Study questions:
(A) From the Article 7 court excerpt, reproduce word for word the part that opens with the words containing "The question is" and closes with "hence his conviction.".
(B) In the Article 7 court excerpt, which Latin phrase names the principle that only the law can define a crime and prescribe a penalty?

Extract provided:
● ● ● ●
The Court reiterates that Article 7 of the Convention embodies, inter alia, the principle that only the law can define a crime and prescribe a penalty (nullum crimen nulla poena sine lege) and the principle that the criminal law must not be extensively construed to an accused’s detriment, for instance by analogy. From these principles it follows that an offence must be clearly defined in the law. This requirement is satisfied where an individual can know from the wording of the relevant provision and, if need be, with the assistance of the courts’ interpretation of it, what acts and omissions will make him criminally liable (see Streletz, Kessler and Krenz v. Germany [GC], nos. 34044/96, 35532/97 and 44801/98, § 50, ECHR 2001-II).

The Court further observes that it is not its task to rule on the applicant’s individual responsibility, that being primarily a matter for the assessment of the domestic courts, but to consider, from the standpoint of Article 7 § 1 of the Convention, whether the applicant’s acts, at the time when they were committed, constituted an offence defined with sufficient accessibility and foreseeability (see Streletz, Kessler and Krenz, cited above, § 51).

In the present case, the applicant’s conviction was based on the national courts’ findings that the exception to the requirement to hold a residence permit provided for in section 12, subsection 2(2)(a) of the  
Order implementing the Aliens Act did not apply as, at the time of the events in question, the applicant had not had a work permit, as explicitly required by that provision, and that his employment certificate could not be equated with a formal work permit. They also pointed out that he had been transporting goods exclusively outside the Netherlands and that on this ground also section 12, subsection 2(2)(a) of the Order implementing the Aliens Act could not be applied as it implicitly required a direct connection with the Member State where the company was established. Moreover, the Bavarian Court of Appeal established that the ECJ judgment in the Vander Elst case did not have any bearing on the applicant’s case as it presupposed the holding of a work permit in the Community Member State where the employer’s undertaking was registered. Finally, the Traunstein Regional Court and the Bavarian Court of Appeal held that the applicant, when he had been checked the second time (which alone is at issue here as it is the only case in which he had been finally convicted), could have known that his stay was illegal.

The question is whether the applicant, if necessary with appropriate advice, could have reasonably foreseen this interpretation and application of the law and hence his conviction.
● ● ● ●
Saved data entries
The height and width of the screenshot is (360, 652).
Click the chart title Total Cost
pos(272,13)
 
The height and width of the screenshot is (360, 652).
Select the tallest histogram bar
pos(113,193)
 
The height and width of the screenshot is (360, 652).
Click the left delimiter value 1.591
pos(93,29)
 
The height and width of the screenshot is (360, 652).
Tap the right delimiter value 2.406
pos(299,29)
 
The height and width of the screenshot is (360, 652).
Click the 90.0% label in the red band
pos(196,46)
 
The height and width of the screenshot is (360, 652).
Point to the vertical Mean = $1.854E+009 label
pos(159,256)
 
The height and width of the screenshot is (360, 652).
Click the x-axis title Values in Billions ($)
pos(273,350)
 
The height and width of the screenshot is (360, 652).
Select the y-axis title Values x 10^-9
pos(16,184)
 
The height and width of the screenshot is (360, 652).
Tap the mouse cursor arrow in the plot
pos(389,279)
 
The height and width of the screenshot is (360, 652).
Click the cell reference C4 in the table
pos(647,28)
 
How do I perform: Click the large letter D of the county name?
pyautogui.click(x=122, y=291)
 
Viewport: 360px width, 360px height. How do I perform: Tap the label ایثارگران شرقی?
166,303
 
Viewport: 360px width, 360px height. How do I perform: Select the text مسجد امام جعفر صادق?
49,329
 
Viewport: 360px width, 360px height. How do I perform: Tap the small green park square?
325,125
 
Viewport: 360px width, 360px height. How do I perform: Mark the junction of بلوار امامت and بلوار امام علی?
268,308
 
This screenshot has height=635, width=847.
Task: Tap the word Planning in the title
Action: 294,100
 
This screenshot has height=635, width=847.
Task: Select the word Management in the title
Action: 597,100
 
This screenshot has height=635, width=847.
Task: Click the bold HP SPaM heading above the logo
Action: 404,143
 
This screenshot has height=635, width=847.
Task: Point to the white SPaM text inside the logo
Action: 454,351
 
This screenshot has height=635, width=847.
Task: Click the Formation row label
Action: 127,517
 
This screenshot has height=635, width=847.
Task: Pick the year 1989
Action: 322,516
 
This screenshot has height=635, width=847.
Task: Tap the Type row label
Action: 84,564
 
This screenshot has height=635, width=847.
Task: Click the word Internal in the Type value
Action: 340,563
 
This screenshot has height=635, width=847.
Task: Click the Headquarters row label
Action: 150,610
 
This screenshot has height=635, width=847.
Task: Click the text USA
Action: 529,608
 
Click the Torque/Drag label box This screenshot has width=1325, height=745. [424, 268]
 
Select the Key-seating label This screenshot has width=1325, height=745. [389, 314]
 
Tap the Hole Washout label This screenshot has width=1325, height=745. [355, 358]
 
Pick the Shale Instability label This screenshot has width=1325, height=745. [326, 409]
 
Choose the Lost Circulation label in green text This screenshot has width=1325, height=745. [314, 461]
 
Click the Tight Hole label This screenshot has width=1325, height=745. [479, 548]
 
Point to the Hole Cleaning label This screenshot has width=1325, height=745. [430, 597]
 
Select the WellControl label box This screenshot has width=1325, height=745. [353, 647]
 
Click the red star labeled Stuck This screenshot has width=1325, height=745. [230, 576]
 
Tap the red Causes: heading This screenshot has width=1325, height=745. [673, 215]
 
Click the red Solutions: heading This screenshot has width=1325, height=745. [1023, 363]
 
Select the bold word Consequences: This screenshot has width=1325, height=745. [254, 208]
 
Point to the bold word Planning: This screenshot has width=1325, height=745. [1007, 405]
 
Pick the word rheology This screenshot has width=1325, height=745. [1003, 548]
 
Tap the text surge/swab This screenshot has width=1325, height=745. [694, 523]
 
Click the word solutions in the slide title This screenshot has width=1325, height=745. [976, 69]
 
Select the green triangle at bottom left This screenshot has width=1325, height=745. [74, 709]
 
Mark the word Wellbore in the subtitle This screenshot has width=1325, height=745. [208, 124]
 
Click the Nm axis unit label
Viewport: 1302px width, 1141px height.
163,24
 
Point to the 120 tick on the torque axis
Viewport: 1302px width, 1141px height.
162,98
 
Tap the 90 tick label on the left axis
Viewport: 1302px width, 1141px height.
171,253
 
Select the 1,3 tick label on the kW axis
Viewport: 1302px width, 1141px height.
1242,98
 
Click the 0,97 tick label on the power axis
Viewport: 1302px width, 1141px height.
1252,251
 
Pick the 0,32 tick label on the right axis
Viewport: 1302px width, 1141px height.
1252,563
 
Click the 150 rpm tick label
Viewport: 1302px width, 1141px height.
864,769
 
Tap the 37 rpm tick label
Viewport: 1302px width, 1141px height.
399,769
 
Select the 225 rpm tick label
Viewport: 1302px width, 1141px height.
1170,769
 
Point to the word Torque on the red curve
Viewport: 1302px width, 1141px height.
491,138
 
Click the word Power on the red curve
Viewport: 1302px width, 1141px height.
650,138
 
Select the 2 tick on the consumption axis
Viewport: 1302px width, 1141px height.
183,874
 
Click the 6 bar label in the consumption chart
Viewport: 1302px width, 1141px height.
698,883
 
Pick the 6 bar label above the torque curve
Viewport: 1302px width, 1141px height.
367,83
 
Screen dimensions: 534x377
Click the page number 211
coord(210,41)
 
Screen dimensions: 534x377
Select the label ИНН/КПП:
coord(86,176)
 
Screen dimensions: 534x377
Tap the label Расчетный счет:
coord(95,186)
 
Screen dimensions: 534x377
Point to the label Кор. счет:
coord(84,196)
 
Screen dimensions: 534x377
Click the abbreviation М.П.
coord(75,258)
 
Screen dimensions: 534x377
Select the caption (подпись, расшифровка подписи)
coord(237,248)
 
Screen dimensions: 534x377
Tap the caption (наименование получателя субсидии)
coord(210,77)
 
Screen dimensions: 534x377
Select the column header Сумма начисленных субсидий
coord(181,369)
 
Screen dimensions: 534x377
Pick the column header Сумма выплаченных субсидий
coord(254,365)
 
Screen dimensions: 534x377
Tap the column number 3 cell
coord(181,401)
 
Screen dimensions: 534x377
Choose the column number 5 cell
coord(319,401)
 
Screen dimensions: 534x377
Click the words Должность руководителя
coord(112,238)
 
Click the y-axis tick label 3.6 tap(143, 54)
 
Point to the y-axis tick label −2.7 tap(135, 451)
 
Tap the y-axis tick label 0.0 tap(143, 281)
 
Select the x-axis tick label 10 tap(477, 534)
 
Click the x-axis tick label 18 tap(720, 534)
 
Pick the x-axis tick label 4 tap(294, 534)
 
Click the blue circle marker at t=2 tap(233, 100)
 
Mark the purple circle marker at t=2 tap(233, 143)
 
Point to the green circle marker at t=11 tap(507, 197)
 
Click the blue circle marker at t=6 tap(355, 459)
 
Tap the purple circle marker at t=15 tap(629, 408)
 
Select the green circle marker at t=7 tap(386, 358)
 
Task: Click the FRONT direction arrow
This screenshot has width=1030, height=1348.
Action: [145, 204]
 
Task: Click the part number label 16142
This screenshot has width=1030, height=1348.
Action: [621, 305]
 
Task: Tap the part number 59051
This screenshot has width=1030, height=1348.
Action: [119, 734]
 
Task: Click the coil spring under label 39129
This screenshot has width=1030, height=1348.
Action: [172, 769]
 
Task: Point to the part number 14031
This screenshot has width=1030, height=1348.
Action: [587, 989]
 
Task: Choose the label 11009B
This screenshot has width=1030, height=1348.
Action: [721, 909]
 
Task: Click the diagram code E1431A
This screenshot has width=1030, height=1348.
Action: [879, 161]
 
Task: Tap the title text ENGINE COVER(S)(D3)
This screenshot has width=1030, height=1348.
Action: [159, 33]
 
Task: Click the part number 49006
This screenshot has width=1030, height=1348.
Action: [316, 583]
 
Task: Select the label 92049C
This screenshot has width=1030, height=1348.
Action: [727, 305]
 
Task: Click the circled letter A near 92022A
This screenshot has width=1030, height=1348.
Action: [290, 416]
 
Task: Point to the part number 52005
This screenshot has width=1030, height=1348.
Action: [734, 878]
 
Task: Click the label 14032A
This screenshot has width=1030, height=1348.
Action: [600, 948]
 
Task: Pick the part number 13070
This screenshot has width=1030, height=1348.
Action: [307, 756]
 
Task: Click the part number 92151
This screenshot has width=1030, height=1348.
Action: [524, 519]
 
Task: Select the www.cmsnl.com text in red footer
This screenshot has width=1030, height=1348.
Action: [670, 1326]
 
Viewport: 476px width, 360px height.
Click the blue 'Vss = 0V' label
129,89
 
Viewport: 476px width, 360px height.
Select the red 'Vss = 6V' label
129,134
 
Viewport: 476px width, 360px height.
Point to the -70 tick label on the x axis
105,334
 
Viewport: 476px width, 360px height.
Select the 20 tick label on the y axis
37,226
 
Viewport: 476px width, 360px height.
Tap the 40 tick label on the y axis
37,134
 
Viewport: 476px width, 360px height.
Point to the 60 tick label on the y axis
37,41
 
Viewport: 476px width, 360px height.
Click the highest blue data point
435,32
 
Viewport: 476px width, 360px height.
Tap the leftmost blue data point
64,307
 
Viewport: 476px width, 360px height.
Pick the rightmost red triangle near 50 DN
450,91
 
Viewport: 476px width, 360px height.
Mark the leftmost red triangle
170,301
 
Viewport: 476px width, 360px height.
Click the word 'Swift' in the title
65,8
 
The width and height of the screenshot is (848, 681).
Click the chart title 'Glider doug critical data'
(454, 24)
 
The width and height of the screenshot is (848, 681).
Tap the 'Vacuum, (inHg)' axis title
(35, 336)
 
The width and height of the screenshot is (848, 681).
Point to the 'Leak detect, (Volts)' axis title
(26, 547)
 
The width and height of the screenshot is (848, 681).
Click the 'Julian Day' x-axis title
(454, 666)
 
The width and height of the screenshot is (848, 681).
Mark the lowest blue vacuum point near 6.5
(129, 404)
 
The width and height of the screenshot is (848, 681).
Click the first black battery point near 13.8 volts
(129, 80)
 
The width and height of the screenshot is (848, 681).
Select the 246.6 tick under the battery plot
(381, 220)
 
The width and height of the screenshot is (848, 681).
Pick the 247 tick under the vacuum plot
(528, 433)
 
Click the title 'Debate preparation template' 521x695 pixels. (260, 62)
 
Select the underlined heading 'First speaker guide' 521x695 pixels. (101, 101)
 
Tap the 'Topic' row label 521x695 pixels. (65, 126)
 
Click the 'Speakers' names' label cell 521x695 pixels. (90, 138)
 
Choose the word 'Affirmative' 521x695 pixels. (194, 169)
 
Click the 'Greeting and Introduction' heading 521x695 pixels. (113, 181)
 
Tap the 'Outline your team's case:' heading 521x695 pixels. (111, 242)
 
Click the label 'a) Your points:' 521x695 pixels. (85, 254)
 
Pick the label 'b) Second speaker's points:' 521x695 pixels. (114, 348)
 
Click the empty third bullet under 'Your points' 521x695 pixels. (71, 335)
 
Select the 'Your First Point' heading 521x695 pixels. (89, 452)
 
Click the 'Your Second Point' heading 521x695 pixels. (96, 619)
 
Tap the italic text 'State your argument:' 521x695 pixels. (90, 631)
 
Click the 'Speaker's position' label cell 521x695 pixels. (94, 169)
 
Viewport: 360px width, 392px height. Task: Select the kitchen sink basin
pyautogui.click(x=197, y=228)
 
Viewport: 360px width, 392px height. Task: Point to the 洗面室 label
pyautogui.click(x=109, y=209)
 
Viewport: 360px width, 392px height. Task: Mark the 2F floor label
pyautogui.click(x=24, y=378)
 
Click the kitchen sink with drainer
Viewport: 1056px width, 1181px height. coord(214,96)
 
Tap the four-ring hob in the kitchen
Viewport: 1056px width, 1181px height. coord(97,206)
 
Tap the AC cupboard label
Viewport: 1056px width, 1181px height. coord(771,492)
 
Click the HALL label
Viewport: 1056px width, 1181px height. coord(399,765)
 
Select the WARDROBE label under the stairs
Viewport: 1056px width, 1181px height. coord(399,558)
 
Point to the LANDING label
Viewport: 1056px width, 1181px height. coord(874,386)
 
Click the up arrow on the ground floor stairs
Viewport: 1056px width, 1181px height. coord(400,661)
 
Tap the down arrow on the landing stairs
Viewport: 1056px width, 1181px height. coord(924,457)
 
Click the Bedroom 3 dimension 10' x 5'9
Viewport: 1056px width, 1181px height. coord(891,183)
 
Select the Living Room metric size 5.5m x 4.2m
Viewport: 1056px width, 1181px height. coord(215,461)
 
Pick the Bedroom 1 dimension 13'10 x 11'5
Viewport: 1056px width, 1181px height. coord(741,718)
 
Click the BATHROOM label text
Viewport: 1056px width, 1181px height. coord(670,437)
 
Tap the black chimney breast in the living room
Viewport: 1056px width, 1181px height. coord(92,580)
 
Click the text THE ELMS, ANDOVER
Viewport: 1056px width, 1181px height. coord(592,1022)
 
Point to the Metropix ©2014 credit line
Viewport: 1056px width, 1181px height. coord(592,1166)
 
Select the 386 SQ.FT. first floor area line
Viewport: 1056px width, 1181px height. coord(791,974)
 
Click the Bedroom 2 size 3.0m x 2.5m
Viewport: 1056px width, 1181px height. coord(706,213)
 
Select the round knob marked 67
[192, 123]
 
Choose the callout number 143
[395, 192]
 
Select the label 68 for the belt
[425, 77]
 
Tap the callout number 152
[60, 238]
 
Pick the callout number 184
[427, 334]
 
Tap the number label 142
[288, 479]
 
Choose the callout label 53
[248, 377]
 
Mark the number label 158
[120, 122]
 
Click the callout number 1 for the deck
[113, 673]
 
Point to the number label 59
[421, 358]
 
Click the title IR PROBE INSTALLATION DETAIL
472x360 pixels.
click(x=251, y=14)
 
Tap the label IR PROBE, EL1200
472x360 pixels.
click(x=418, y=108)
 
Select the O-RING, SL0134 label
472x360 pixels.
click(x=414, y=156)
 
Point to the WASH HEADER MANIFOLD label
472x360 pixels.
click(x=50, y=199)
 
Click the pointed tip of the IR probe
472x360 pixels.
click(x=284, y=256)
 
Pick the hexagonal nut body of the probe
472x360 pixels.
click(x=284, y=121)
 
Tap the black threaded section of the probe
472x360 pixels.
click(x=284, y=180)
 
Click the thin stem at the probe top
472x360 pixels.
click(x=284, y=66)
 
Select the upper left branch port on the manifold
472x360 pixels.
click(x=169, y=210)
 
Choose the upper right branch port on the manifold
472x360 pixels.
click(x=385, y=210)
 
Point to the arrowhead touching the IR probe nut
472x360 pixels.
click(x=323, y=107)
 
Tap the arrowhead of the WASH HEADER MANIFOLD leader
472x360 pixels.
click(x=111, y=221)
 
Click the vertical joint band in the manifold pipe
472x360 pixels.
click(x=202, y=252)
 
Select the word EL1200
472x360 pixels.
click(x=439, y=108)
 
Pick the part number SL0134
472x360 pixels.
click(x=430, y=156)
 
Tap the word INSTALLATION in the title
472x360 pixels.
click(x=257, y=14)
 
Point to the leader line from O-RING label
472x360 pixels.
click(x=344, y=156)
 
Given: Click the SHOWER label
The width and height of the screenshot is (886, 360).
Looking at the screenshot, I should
● ● ● ●
Replies:
(A)
The question is whether the applicant, if necessary with appropriate advice, could have reasonably foreseen this interpretation and application of the law and hence his conviction.

(B) Nullum crimen nulla poena sine lege.